* _What needs to be done_
Search the listing below for "Policy". Copy each matching line.

* _Records provided_
+++

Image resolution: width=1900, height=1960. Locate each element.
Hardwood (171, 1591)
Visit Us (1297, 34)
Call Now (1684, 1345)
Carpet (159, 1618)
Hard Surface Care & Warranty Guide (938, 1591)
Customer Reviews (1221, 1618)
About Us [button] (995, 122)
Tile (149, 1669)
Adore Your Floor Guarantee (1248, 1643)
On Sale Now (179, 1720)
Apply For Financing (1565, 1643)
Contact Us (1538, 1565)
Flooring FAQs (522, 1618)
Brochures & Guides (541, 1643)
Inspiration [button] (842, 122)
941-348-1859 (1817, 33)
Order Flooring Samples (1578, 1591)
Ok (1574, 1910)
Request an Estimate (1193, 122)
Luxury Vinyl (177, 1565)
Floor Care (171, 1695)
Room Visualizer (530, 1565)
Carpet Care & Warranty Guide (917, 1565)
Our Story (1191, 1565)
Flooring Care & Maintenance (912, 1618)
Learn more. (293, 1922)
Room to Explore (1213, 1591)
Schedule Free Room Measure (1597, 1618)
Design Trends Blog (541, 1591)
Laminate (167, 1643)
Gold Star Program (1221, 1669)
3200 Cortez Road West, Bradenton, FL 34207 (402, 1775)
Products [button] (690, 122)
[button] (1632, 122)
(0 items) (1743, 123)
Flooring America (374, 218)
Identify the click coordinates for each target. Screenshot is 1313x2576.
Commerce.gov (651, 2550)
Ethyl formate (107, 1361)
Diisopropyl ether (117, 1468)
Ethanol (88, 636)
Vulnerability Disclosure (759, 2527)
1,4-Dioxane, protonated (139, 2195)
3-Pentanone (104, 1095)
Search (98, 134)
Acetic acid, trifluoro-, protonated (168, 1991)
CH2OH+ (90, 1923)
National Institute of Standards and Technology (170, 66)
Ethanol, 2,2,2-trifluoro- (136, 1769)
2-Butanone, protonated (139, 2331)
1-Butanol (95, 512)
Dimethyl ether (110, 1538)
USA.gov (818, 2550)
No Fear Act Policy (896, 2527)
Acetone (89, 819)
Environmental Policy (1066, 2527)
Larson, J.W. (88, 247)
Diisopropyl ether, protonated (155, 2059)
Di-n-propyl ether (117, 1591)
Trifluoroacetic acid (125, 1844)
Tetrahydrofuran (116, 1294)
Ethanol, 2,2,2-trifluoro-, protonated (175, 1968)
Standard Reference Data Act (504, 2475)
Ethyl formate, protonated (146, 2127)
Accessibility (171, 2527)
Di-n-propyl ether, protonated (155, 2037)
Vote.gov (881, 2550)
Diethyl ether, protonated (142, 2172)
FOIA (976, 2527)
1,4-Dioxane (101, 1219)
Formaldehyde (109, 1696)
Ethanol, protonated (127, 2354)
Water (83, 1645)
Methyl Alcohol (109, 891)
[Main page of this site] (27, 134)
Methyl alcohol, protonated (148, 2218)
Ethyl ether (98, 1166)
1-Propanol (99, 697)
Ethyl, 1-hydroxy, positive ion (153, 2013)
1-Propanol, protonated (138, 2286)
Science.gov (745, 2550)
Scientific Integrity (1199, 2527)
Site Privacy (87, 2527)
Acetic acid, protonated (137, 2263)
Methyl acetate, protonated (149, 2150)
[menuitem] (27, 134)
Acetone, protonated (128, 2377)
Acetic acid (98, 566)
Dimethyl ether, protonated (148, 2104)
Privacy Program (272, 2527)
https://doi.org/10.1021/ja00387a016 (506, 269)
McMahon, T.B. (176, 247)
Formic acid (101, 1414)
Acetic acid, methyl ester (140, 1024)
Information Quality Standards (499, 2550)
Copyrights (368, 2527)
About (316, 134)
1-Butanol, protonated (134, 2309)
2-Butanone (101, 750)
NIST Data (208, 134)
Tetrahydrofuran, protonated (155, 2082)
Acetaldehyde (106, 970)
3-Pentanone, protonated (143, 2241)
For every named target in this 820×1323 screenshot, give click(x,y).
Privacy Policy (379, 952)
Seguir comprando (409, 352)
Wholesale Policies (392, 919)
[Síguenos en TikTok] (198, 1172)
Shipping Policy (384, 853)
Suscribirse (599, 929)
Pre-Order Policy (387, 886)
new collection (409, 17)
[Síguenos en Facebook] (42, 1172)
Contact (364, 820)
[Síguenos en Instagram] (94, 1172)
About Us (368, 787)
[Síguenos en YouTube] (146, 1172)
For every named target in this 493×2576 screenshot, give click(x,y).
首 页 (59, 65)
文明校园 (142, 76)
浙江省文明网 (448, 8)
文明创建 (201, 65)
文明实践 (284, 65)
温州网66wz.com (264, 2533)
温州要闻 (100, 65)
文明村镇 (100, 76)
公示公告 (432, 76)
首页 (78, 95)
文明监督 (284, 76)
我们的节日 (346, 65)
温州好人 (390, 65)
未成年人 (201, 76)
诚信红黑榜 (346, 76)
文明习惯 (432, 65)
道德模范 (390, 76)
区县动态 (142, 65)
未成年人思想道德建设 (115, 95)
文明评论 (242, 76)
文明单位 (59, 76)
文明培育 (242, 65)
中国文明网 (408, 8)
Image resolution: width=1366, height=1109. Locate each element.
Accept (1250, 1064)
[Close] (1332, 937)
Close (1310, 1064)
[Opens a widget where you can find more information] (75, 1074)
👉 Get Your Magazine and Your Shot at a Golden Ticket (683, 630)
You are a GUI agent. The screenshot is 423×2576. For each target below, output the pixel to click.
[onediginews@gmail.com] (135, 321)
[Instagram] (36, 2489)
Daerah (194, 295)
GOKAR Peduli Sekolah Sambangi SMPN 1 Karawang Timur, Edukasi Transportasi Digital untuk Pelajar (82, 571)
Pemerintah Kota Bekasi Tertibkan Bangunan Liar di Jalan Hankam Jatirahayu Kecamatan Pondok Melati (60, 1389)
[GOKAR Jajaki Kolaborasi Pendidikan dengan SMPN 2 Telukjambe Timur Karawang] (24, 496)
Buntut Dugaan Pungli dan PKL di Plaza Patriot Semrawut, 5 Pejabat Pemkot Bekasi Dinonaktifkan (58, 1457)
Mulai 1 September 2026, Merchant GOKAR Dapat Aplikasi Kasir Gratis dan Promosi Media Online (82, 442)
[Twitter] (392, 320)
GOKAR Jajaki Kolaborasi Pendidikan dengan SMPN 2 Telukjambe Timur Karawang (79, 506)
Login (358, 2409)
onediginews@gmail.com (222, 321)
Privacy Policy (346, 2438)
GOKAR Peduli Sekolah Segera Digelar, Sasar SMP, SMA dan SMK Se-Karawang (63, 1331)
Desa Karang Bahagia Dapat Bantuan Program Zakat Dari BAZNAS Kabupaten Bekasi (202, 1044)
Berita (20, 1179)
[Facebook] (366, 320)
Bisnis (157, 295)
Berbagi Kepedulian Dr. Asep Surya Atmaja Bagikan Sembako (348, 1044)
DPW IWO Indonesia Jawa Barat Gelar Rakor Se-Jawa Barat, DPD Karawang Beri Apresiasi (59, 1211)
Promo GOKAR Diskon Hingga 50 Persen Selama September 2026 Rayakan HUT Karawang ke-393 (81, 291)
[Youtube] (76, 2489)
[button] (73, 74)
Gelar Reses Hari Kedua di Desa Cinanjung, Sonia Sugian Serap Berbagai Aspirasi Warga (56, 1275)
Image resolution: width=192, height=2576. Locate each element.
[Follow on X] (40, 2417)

+++

* _Exercise solution_
No Fear Act Policy (896, 2527)
Environmental Policy (1066, 2527)
Privacy Policy (379, 952)
Shipping Policy (384, 853)
Pre-Order Policy (387, 886)
Privacy Policy (346, 2438)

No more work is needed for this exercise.